◆ Task instructions
Only the lines from the one with "Task: Click gray gap between the two cards" to the end of the data below should be given again, exactly, with both ends included and pictures omitted.

◆ The data
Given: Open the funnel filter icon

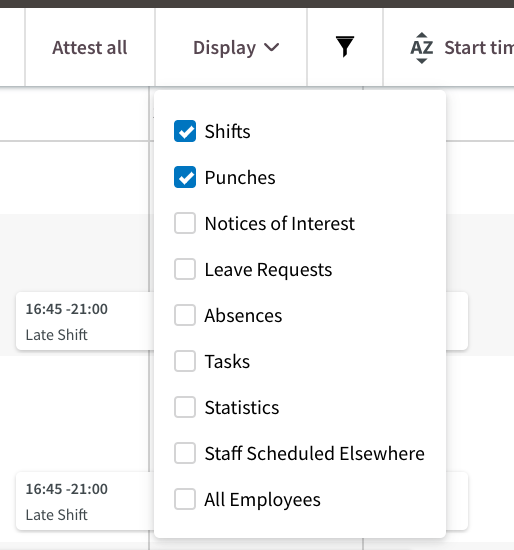Looking at the screenshot, I should pyautogui.click(x=345, y=47).
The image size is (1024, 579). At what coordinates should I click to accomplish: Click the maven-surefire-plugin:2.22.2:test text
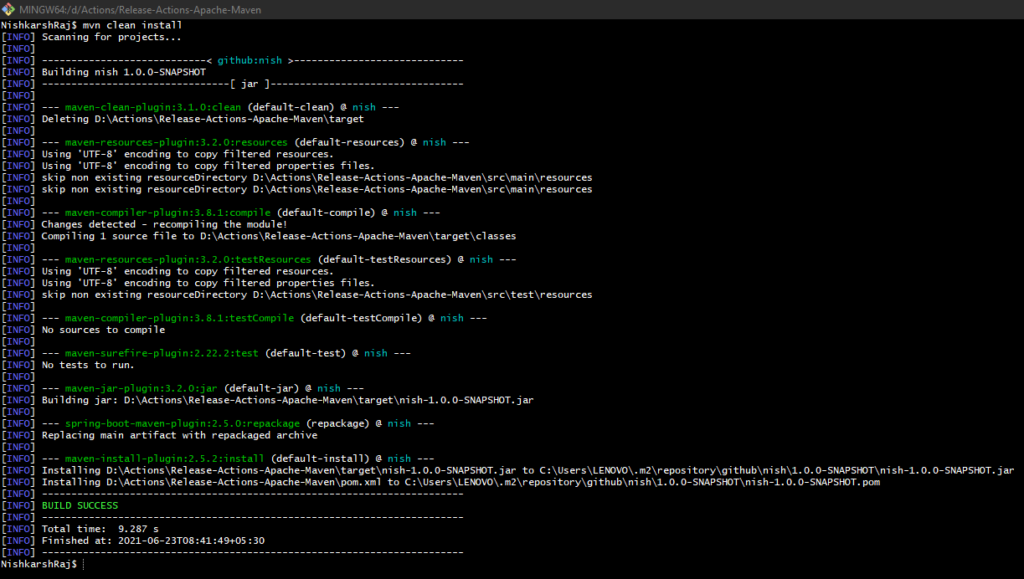[162, 353]
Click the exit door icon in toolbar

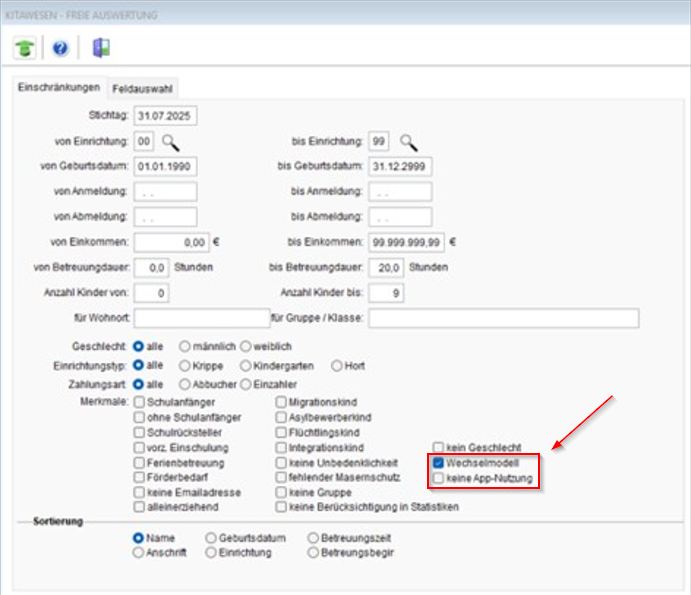coord(100,48)
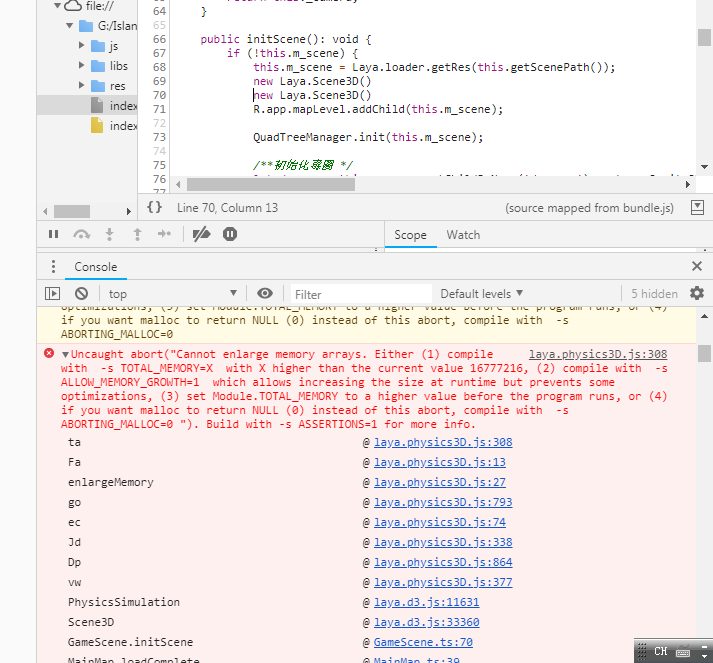
Task: Open the console drawer three-dot menu
Action: [53, 267]
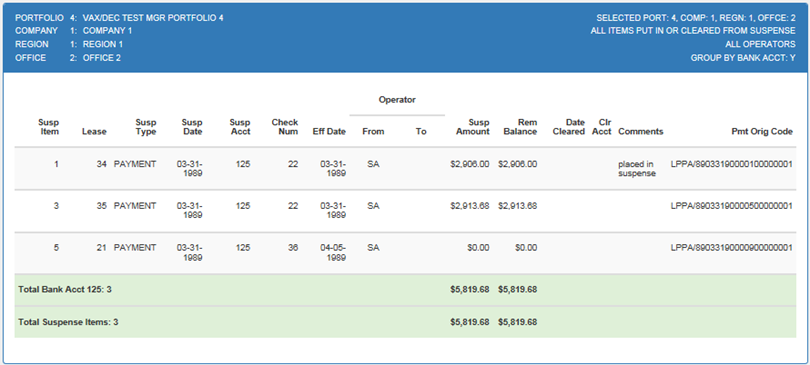Click the Total Suspense Items row
The width and height of the screenshot is (810, 365).
pos(405,322)
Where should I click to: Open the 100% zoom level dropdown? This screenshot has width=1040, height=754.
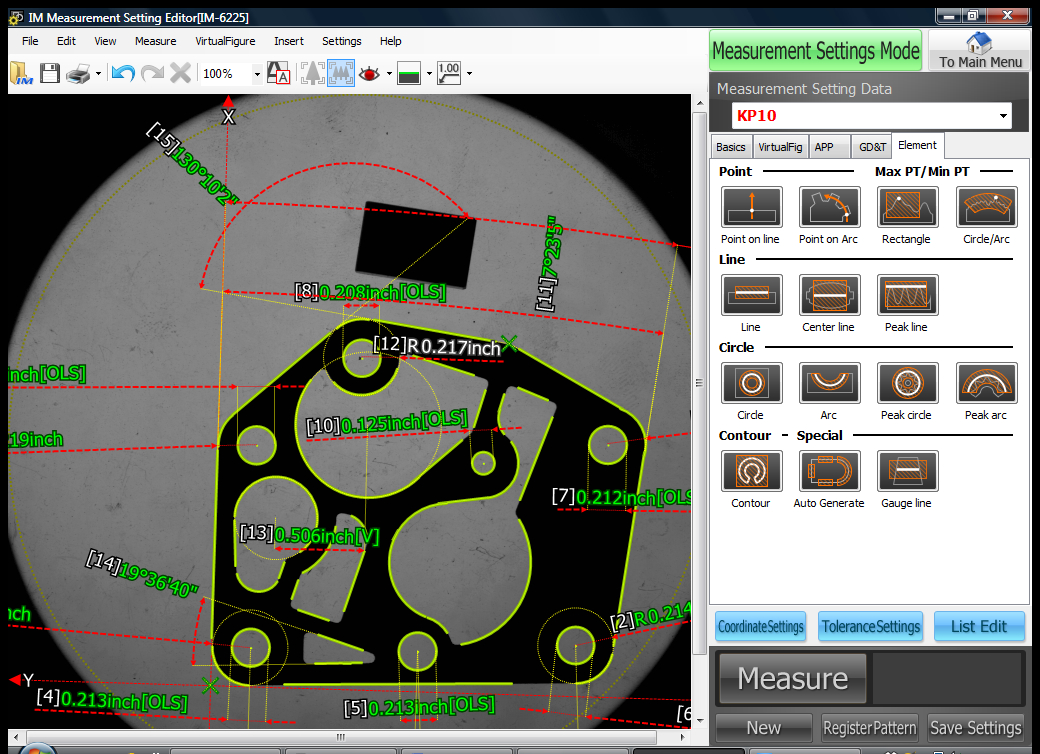[257, 74]
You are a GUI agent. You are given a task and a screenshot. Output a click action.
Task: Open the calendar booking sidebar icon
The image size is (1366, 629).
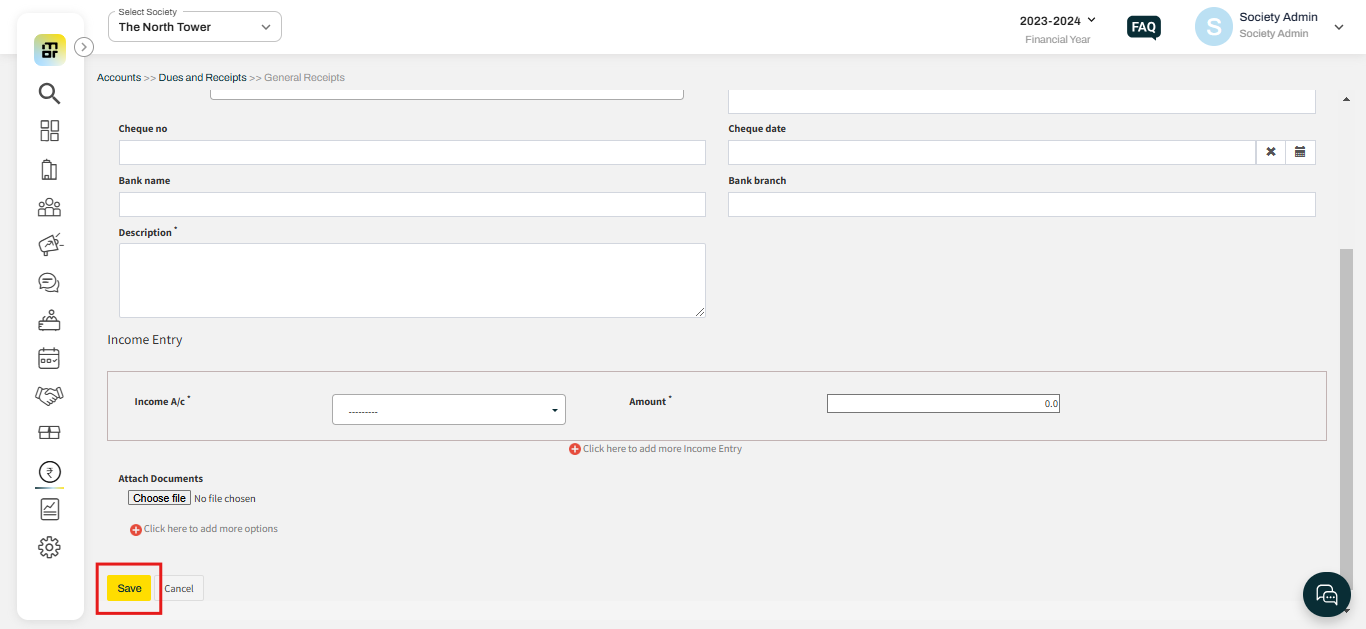[x=49, y=357]
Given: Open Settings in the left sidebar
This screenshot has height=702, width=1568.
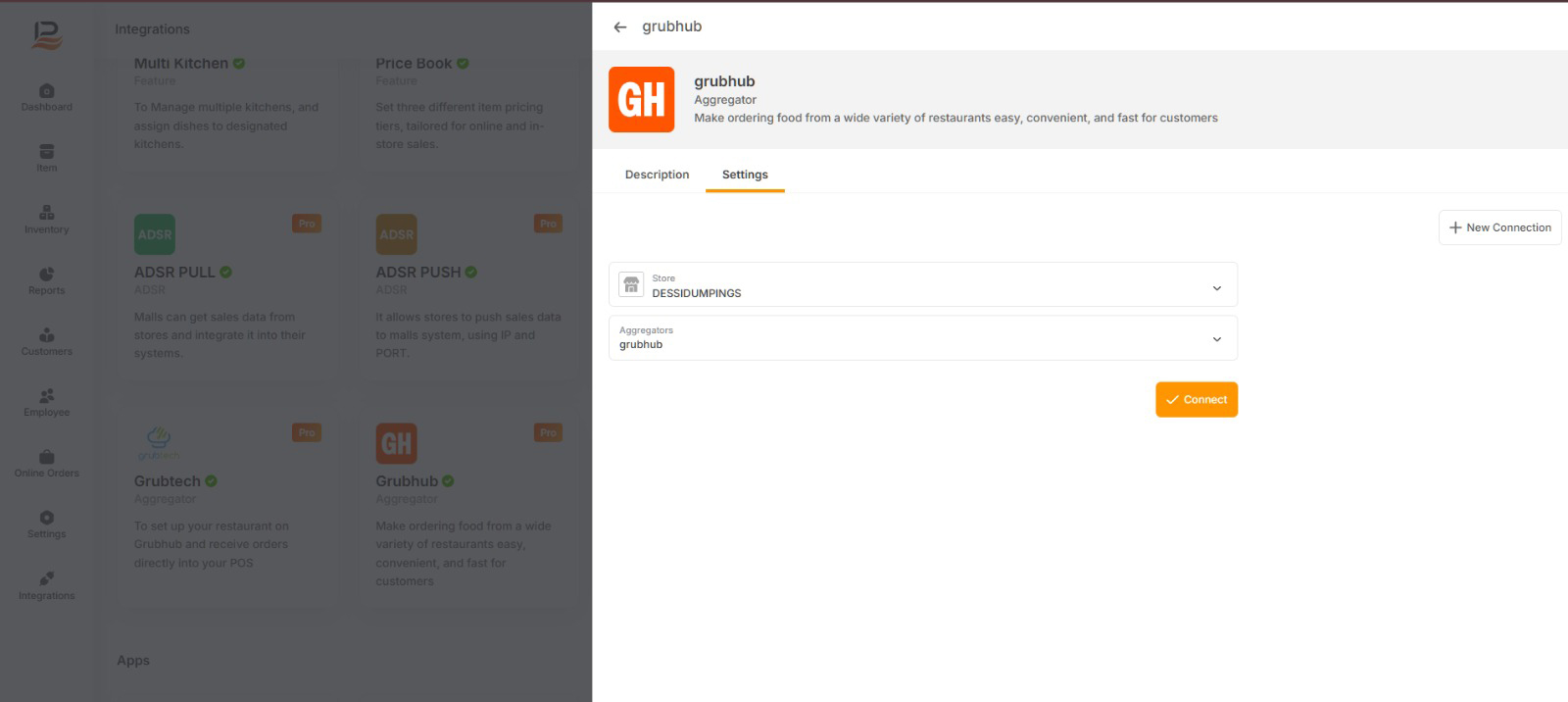Looking at the screenshot, I should click(47, 524).
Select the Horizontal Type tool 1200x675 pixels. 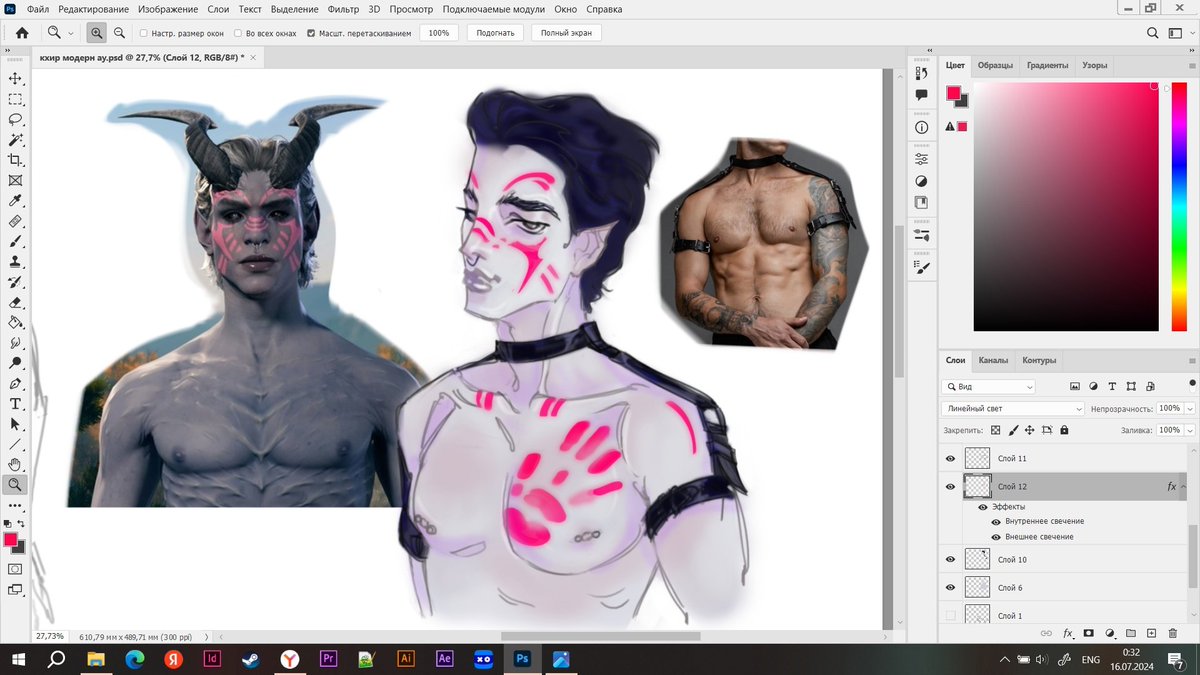(15, 404)
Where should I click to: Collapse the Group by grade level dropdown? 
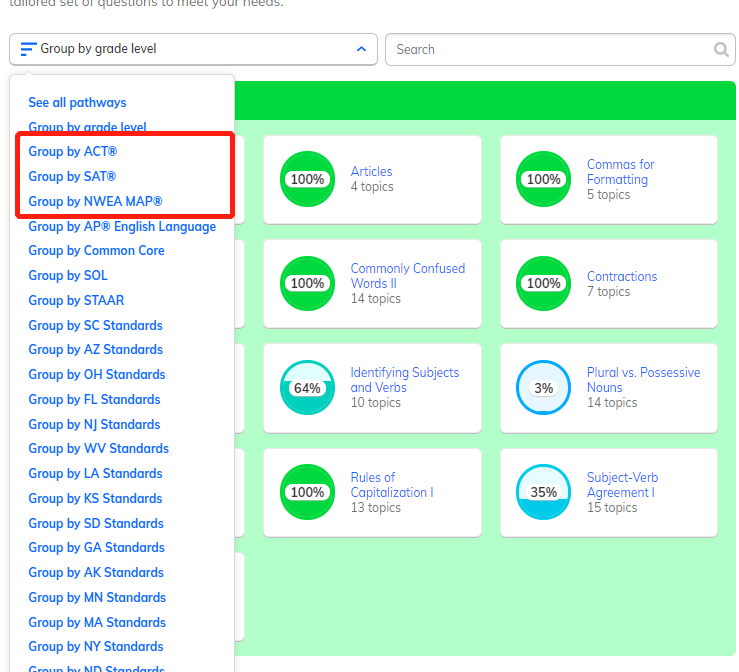coord(361,49)
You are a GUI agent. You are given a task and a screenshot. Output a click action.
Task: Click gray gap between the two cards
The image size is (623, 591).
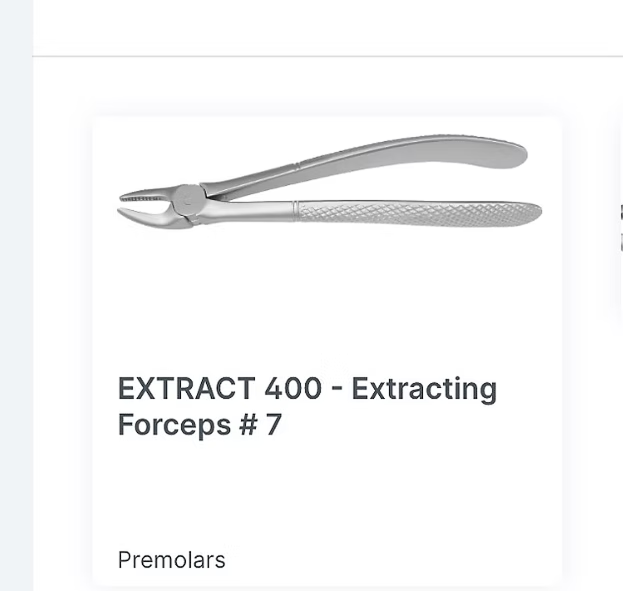coord(586,300)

◆ Result below
Task: Click gray gap between the two cards
The image size is (623, 591).
coord(586,300)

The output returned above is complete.